Дамочка

Вера Эвери
(ЛИКИНА ГАСТРОЛЬ)

Лика была натура нервическая. Не то чтобы истеричка, но… чувствительная, как желе - содрогалась  от малейших колебаний мировой гармонии.  Ее восприимчивая душа покрывалась синяками и ссадинами скорее, чем новые колготки затяжками. Разбилась чашка – ах! пригорела кашка – ах-ах! донья Хуанита в 317-й серии не за того замуж вышла – ах-ах-ах!.. От всех прочих переживаний Лику оберегал муж – человек толстокожий и к сантиментам не расположенный.
 
Судите сами:  свалился как-то раз в лифтовую шахту котенок.
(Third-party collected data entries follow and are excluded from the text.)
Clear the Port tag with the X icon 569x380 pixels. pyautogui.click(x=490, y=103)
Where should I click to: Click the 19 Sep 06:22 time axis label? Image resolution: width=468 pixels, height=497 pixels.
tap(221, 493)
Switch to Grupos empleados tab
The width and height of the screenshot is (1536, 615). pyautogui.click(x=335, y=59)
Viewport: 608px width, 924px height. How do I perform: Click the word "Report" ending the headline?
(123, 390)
Лика извелась вся: она и страдала с киской на два голоса, и в общество защиты животных звонила, и на телевидение… А что прикажете делать? Лика и до Кремля бы дошла, но тут (к счастью для Кремля) муж с работы вернулся. Произвел спасательную операцию и принес горемыку хвостатую прямо на коленки зареванной Лике. За шкирку принес – черствый человек.
Теперь киска изрядно подросла, и Лика опять в печали: как только заметит вздыбленный кискин зад и заслышит тягучее, полное страстной тоски "муа-а-а-у", так сразу в лице меняется – от сострадания. А муж – о, бессердечный! – ветеринара советует… Много он в любви понимает!
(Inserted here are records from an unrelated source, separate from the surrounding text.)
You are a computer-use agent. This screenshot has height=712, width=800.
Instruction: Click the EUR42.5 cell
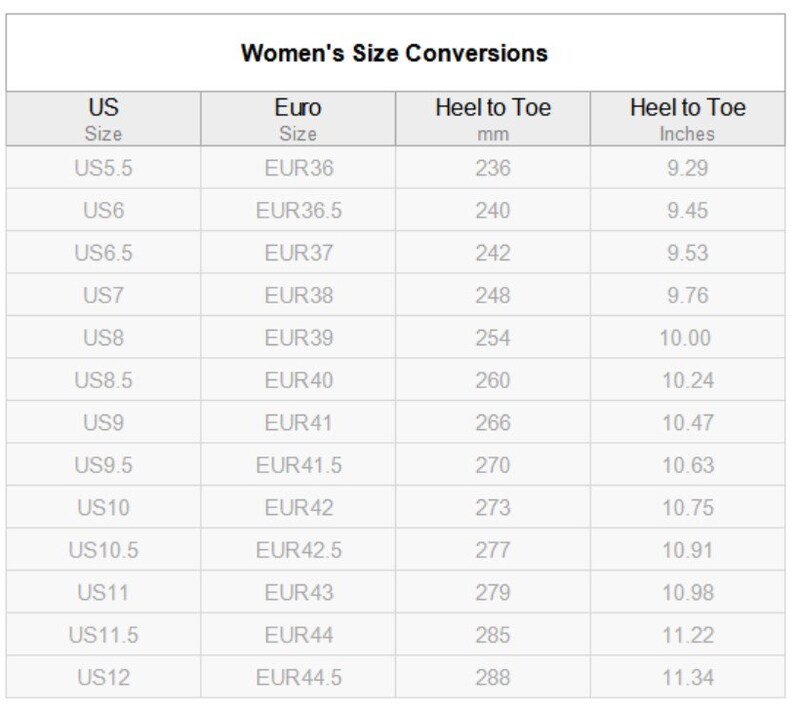click(298, 550)
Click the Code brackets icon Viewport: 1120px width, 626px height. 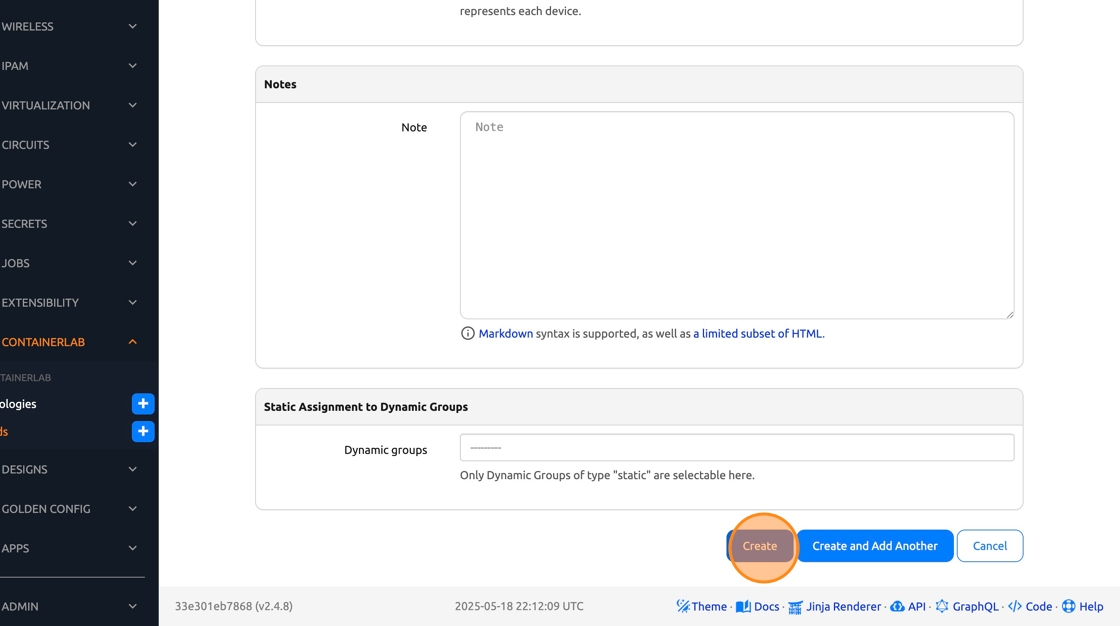(x=1015, y=606)
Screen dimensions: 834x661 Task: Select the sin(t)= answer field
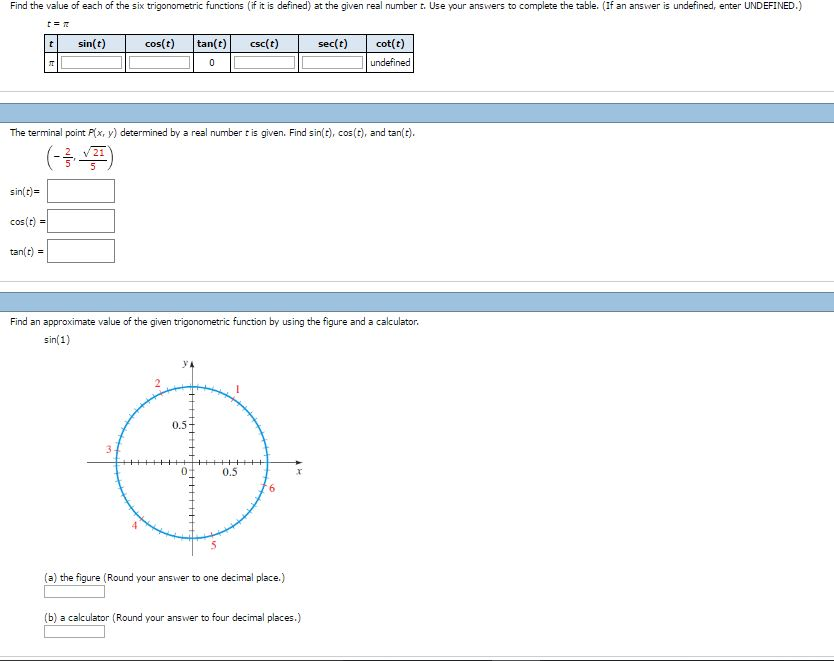[x=83, y=190]
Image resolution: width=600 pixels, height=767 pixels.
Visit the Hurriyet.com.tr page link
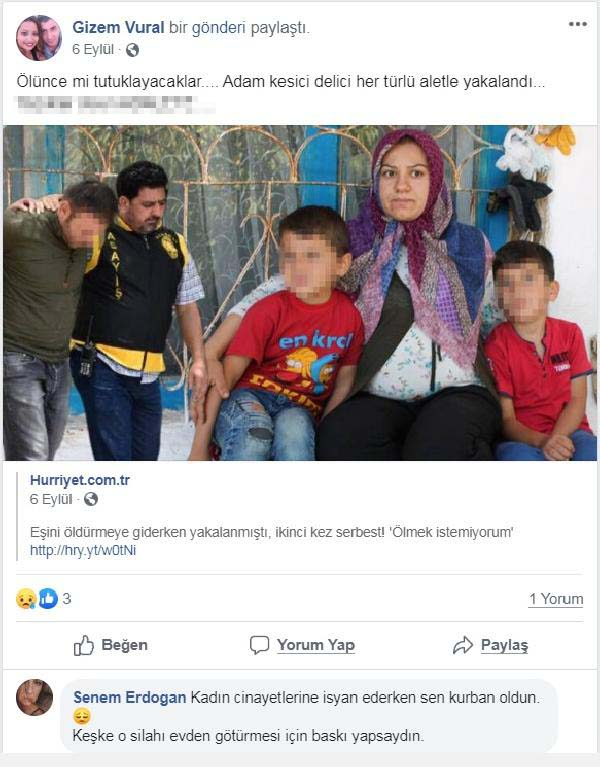80,480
Да разве о таком спутнике жизни Лика возвышенно мечтала! В муаровых грезах ее томил не терминатор какой-нибудь, не джеймсбонд, а он... тонкий, интеллигентный, все понимающий, с ухоженными белыми руками без заусенцев. С бородкой, может быть. И обязательно в носках одного цвета!
 
Вообще-то Ликин муж тоже ничего себе был, представительный. Только носки иногда путал. И еще питал неумеренную страсть… нет, не к жене. К овсянке. Которую Лика от всей души ненавидела – эту липкую, склизкую бррр! Но варила, куда деваться – муж говорил, для здоровья полезно. И она каждое утро добросовестно ложкой в кастрюльке возила, а дурацкая каша все равно пригорала.  И Лика долго кастрюлю железной мочалкой скребла: жжжиик, жжжииик – прямо по нервам!
Потом у окна садилась, доставала шелка и стеклярус, люрекс серебряный… Лика была не богема патлатая – а этот… оформитель лёгкого женского платья, вот! Розы из бархата мастерила, бутоньерки из крепа, туалеты расшивала узорами – на заказ.  Работа непыльная, юбки в офисе не протирать - сиди себе день-деньской, пятки об кошку грей, да донье Хуаните непутевой сочувствуй.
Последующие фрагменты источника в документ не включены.